» **WRITTEN INSTRUCTION**: Could you rewrite the material starting at the line that contains "Collapse the META-INF folder" and stopping after the line that contains "(1362, 369)", swapping "bell" for "button" and leaving everything else unchanged?

-- start INFORMATION GIVEN --

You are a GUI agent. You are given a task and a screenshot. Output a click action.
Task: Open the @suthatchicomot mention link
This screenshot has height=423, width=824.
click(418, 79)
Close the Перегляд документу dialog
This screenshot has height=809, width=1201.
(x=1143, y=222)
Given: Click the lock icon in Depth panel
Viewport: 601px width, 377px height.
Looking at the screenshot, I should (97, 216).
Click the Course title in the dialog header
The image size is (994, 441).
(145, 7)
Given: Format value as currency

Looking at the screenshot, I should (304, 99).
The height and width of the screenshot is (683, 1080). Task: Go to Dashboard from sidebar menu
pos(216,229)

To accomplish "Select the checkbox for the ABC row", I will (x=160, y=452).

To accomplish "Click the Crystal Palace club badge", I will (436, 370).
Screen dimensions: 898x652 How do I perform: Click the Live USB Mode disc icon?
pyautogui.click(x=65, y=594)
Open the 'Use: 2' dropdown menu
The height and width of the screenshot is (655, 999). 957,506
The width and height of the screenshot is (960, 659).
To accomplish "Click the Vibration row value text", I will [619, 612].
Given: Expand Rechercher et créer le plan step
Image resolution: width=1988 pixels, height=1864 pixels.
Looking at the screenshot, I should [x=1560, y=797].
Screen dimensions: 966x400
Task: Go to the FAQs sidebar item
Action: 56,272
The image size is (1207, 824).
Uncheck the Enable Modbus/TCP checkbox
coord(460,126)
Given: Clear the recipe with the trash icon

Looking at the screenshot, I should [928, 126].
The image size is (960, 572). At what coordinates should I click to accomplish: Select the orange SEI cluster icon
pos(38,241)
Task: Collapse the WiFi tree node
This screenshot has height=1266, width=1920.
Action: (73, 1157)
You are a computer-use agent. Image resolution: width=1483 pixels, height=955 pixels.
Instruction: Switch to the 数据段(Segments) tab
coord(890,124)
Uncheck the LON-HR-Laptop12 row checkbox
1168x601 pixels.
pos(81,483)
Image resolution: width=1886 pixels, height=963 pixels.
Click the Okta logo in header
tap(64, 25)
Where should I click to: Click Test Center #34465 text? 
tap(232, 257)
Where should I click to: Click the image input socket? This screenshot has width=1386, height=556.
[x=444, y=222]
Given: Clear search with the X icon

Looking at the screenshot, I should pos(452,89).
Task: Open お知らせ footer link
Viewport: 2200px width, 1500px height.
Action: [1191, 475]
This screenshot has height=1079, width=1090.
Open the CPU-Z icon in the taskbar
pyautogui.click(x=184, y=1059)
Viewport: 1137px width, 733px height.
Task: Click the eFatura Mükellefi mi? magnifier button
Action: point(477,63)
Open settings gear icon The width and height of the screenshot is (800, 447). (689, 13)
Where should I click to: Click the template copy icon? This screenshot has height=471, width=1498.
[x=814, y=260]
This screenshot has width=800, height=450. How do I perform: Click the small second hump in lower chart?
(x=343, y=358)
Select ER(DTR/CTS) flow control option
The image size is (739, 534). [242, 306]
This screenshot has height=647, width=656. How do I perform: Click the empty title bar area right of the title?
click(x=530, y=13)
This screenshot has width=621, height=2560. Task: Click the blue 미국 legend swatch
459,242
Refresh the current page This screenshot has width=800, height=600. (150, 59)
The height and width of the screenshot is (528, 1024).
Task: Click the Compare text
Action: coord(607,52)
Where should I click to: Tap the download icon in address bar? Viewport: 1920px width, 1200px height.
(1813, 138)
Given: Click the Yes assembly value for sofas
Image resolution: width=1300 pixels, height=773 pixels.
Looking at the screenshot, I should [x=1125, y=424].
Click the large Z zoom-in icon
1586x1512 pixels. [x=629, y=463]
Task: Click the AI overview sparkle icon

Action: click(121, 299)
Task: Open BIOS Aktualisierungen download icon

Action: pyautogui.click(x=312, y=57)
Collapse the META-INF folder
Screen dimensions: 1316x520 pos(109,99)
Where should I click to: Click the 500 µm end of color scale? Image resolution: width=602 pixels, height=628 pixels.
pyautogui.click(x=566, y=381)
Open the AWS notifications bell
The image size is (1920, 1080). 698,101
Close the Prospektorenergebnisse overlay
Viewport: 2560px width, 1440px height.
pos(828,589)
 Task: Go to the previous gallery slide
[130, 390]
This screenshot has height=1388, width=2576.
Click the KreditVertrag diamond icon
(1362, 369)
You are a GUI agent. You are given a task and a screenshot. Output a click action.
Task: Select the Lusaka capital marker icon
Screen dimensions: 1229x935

-- end INFORMATION GIVEN --

» **THE ANSWER**:
Collapse the META-INF folder
Screen dimensions: 1316x520 pos(109,99)
Where should I click to: Click the 500 µm end of color scale? Image resolution: width=602 pixels, height=628 pixels.
pyautogui.click(x=566, y=381)
Open the AWS notifications button
The image size is (1920, 1080). 698,101
Close the Prospektorenergebnisse overlay
Viewport: 2560px width, 1440px height.
pos(828,589)
 Task: Go to the previous gallery slide
[130, 390]
This screenshot has height=1388, width=2576.
Click the KreditVertrag diamond icon
(1362, 369)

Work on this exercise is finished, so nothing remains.